Los visitantes y la matrona pudieron recuperase al poco rato de
abandonar la cabaña, pero la madre y el padre estuvieron a punto de fallecer
esa misma noche por deshidratación. A la mañana siguiente, hicieron pruebas
saliendo y entrando de la casa, repetidas veces, descubriendo que su hija era
la causante de su incomprensible lagrimeo. Si alguien del pueblo se enteraba de
aquello, la acusarían de endemoniada y la condenarían a muerte. También ellos
correrían la misma suerte por haberla engendrado. Decidieron ocultarla del
mundo hasta saber qué hacer. Pero tenían la obligación de bautizarla para no
despertar sospechas y, de paso, ver si con eso se aliviaba. El sacramento tuvo
lugar en su casa y sólo acudió el cura. Habían dicho a los vecinos y amigos que
la niña padecía fiebres extrañas y posiblemente contagiosas. Como era de
esperar, el sacerdote Darius lloró. Lo imprevisto fue que se lo tomase tan
bien. Puesto que en ningún instante sintió tristeza, pensó que la ceremonia
estaba siendo bendecida con un halo de alegría espiritual. Lamentablemente para
él, debía atender otros compromisos y tuvo que retirase de inmediato, sin darle
tiempo a sospechar. A raíz de lo ocurrido, la criatura adquirió el nombre de
Beatrice, que significa ‘quien da felicidad’.
Efectivamente, Darius era listo. Para empezar, propuso una solución
temporal para cuando necesitasen sacar a la pequeña de casa. Aconsejó
envolverla completamente, dejando sólo un diminuto orificio a la altura de la
nariz que le permitiese respirar. Bastaría con decir que le había caído agua hirviendo
encima y que no querían que nadie viese su deformidad. Darius les prometió
encontrar un remedio definitivo. Mientras tanto, les pidió un favor en
beneficio de los pobres del pueblo de Argesca. En las celebraciones de la misa,
tenían que colocarse en el centro de la nave y, al iniciar el sermón, debían
descubrir sigilosamente a la pequeña. Así se hizo. La fe del pueblo se elevó y
con ella las limosnas. No obstante, Darius no comió ni más ni mejor. Él era uno
de esos curas que creían en la bondad de la iglesia. Por consiguiente,
redistribuyó los ingresos. También es cierto que era consciente de su pecado.
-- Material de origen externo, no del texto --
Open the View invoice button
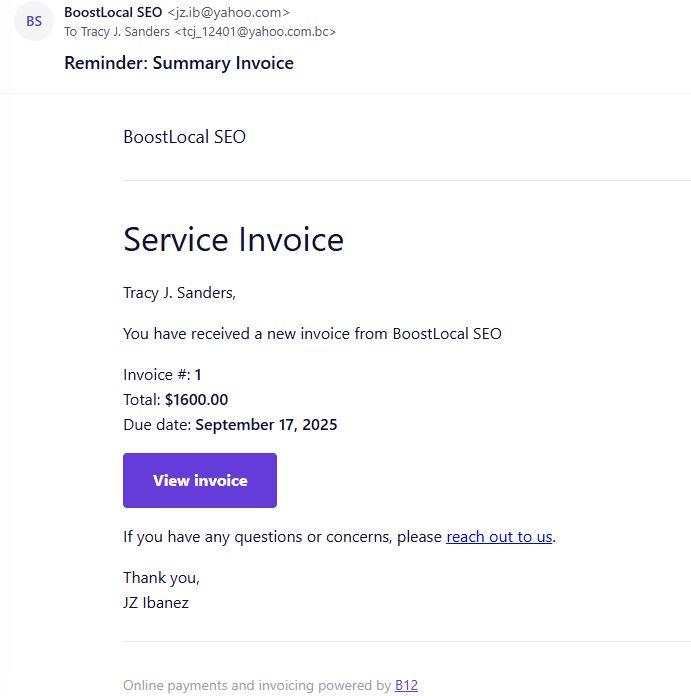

En medio de uno de los sermones, un feligrés se percató de lo que
hacía la madre y, al ver el rostro de Beatrice, gritó ¡milagro, milagro, la
niña ha sanado!, y todos lloraron mucho más de lo habitual. A partir de ahí, la
pequeña caminó descubierta y fue sólo cuestión de tiempo que la gente notase
que ella era la causante de sus lágrimas. Sin embargo, no pensaron que fuese un
acto del mal, sino de Dios, porque en lugar de dolerles, les hacía más
sensibles, más buenos. Y Darius volvió a sacarle el lado positivo a la
situación. Se confesó ante todas las personas del pueblo y, seguidamente, las
convenció para que fueran sus cómplices.
El sacerdote Darius fue ascendido a obispo por las ingentes cantidades
que conseguía recolectar. Lo único que pidió fue no ser destituido de la
parroquia de Argesca. Por azares del destino, sobrevivió a la muerte de la
señora Beatrice. Ya cansado, sin nada que perder por la edad y su débil salud,
se atrevió a documentar la vida de su benefactora, confesando el gran engaño
que había encabezado. Por supuesto, el documento no salió a la luz.
Curiosamente
—podría considerarse más bien un detalle lógico, aunque no por eso menos
llamativo— en el funeral de Beatrice, ninguno de los presentes lloró. La
querían, sí, pero contuvieron sus lágrimas en señal de duelo.